◆ **Assigned task**
Please copy, exactly and with no pictures, only the lines from the one containing "You are a computer-use" through the last line of the records.

◆ **Given information**
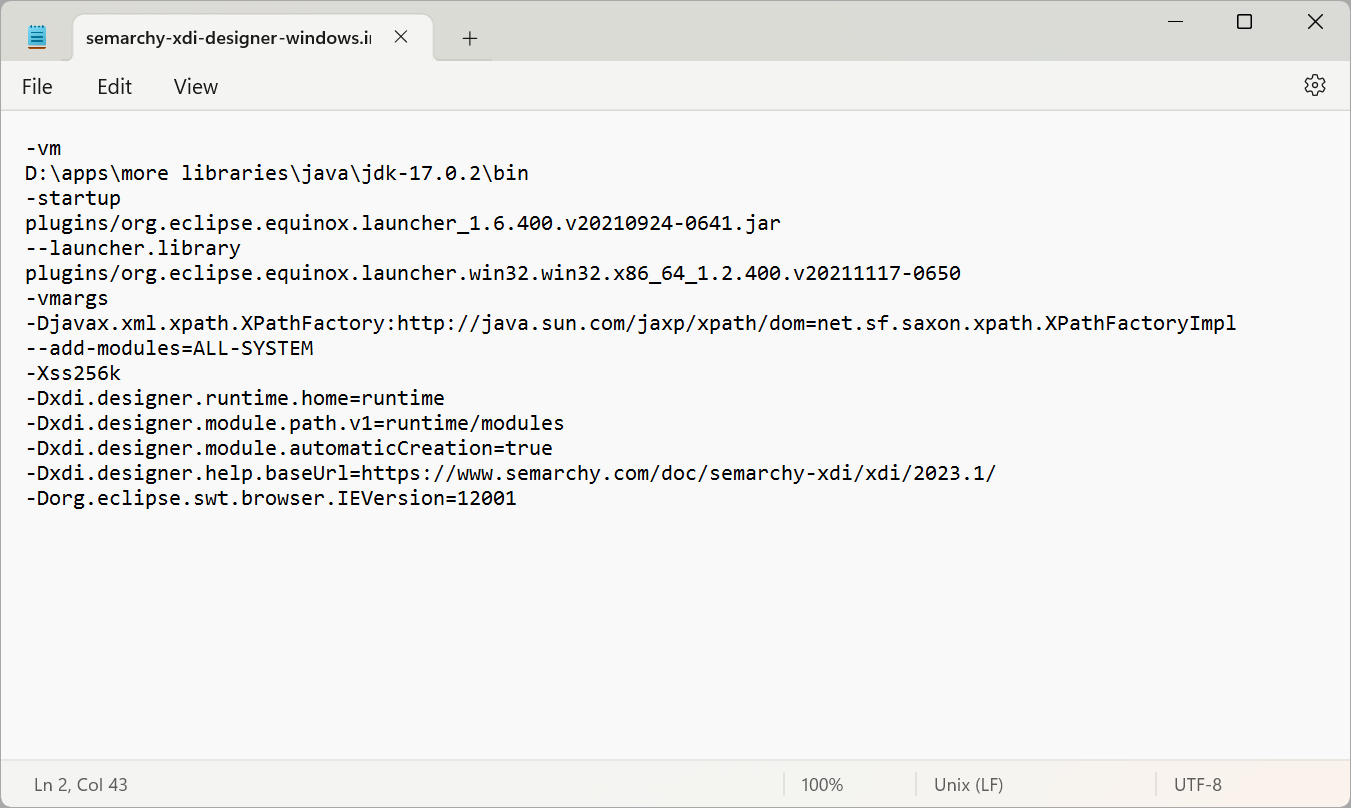Open the View menu
This screenshot has height=808, width=1351.
[x=194, y=87]
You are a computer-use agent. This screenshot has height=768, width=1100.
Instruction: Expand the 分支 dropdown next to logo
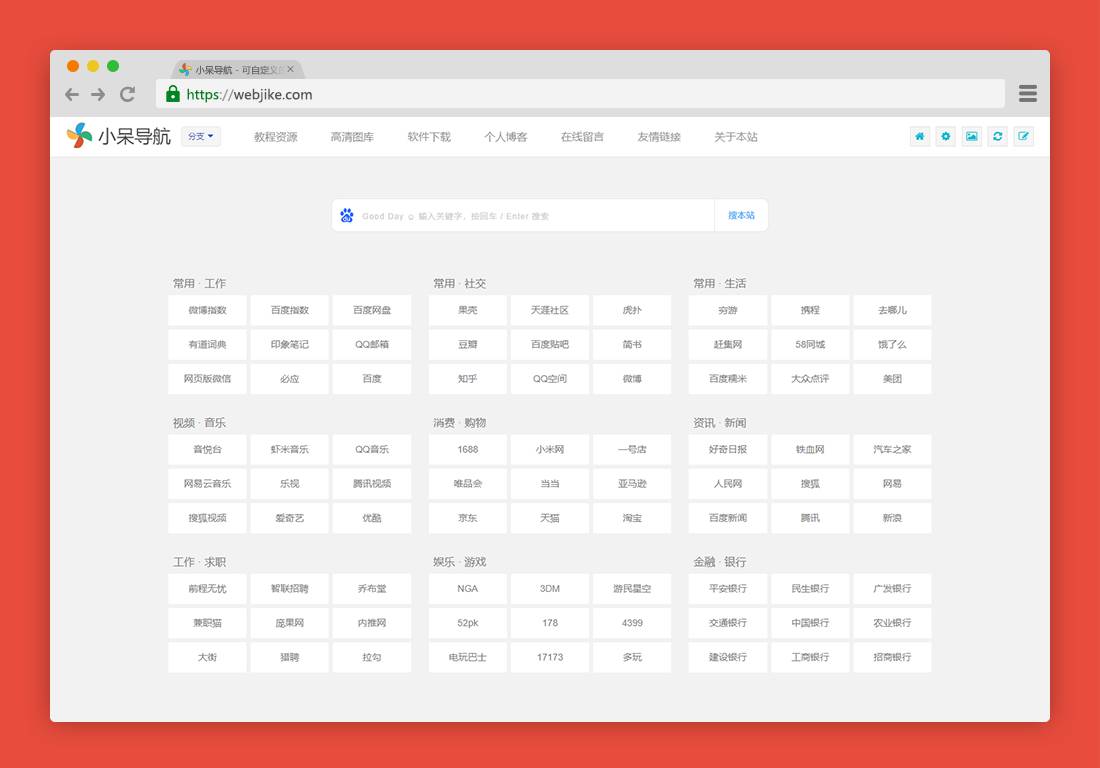[201, 137]
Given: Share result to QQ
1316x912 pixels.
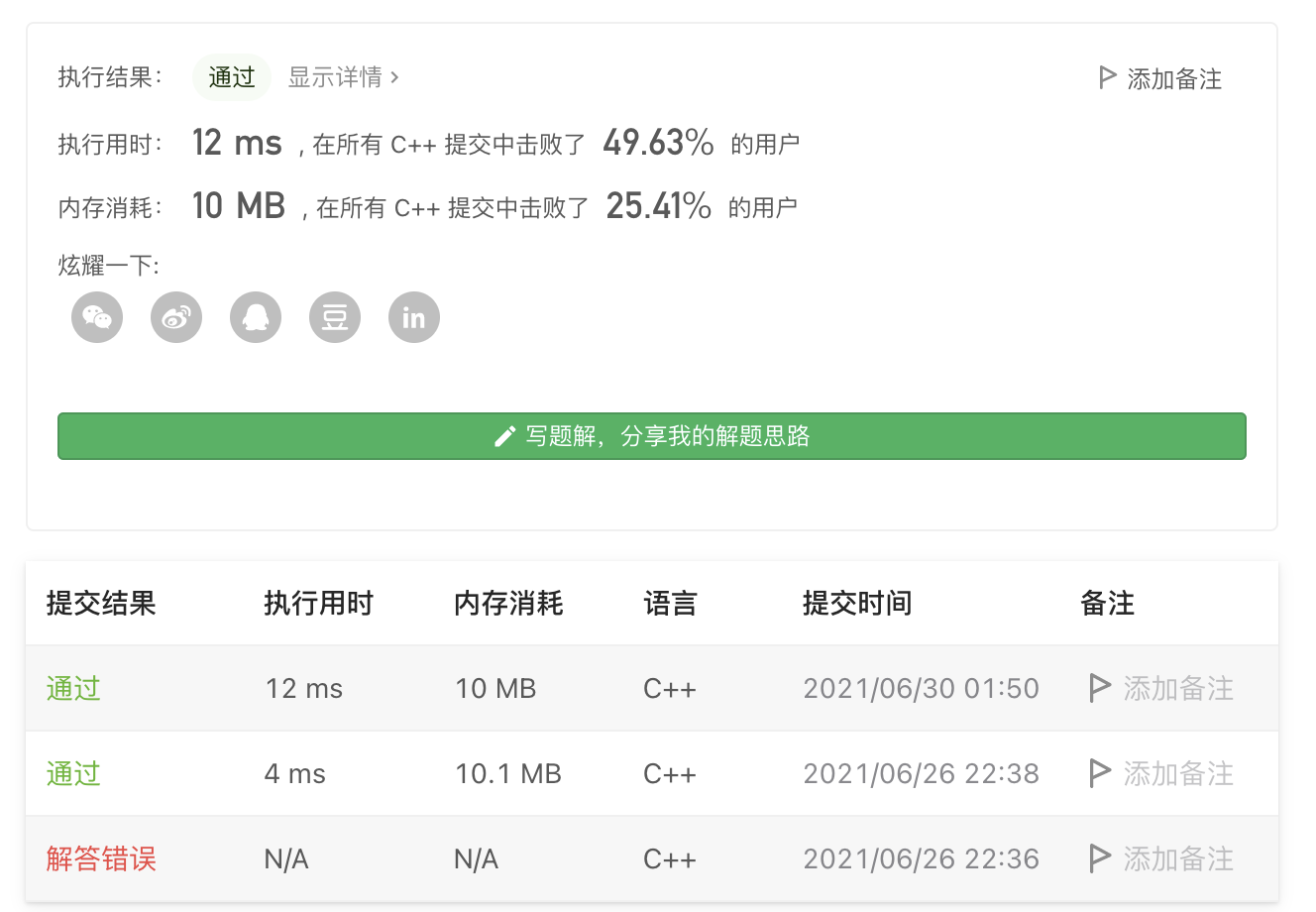Looking at the screenshot, I should pyautogui.click(x=256, y=317).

◆ **Answer below**
You are a computer-use agent. This screenshot has height=768, width=1100.
Instruction: Expand the 分支 dropdown next to logo
[201, 137]
Given: Share result to QQ
1316x912 pixels.
Looking at the screenshot, I should pyautogui.click(x=256, y=317).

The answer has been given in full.